Moreover, the error bars of the average Catalase reaction time do not overlap in Sodium Hydroxide and Distilled Water. This implies that there’s a statistically significant difference between the data points they represent, reinforcing the claim of the optimum pH level of the Catalase reaction being closer to a neutral pH level (6.5 in this experiment). However, the error bars of the average Catalase reaction do overlap in Hydrochloric Acid and Distilled Water. Though when the error bars represent standard deviation, which measures the spread of the data around the mean, overlapping error bars are less informative about statistical significance. Overlap in this case is more about the variability of the data and does not necessarily imply that the means are not significantly different.

(There probably was a mistake measuring the times for trial 1 and trial 2 for the experiments regarding Hydrochloric Acid, as they were our first two experiments when we were not too familiar with what we were doing.)

Evaluation

Limitations

1. Reaction Time Variability: (This affected the Hydrochloric Acid experiment for trials 1 and 2)
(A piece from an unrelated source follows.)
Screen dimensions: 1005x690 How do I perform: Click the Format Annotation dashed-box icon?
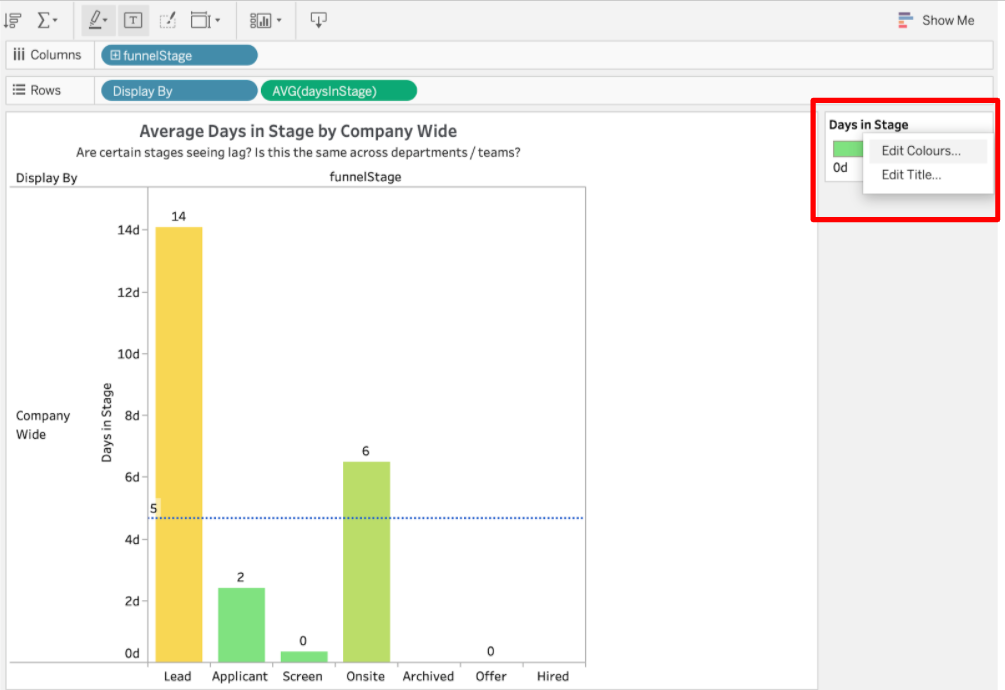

The initiation of the timer when dropping the yeast beads into the test tubes was subject to natural variations in human reaction time. This inherent variability introduces an element of unfairness to the experiment as the timer could be triggered slightly earlier or later.

2. Variation in Yeast Beads:

In this experiment, 15 different yeast beads were utilized where each yeast bead somehow possessed a unique characteristic such as weight, size, and shape, making the experiment slightly challenging to replicate precisely.

3. Temperature Variation:

The experiment was significantly influenced by the room temperature, a crucial factor that was not consistently monitored. The temperature might have fluctuated during the experiment, potentially rendering the test unfair.

Improvements

1. To address the initial issue, a potential solution could involve implementing a machine or artificial intelligence programmed to activate a timer immediately upon detecting any contact between the yeast bead and the water. It's worth noting that current technology may not fully support this approach at the moment.

2. To overcome the second constraint, it is conceivable to meticulously measure each yeast bead, considering factors such as size, weight, and dimensions. This meticulous approach ensures a thorough verification of the uniformity and equality of the yeast beads.

3. To address the last limitation, we could experiment in a controlled environment where the temperature remains constant throughout. This could be executed in a storage room or classroom devoid of external temperature-altering factors such as windows, air conditioning, or heating. Observing the impact of a stable temperature on the experiment would help mitigate this weakness.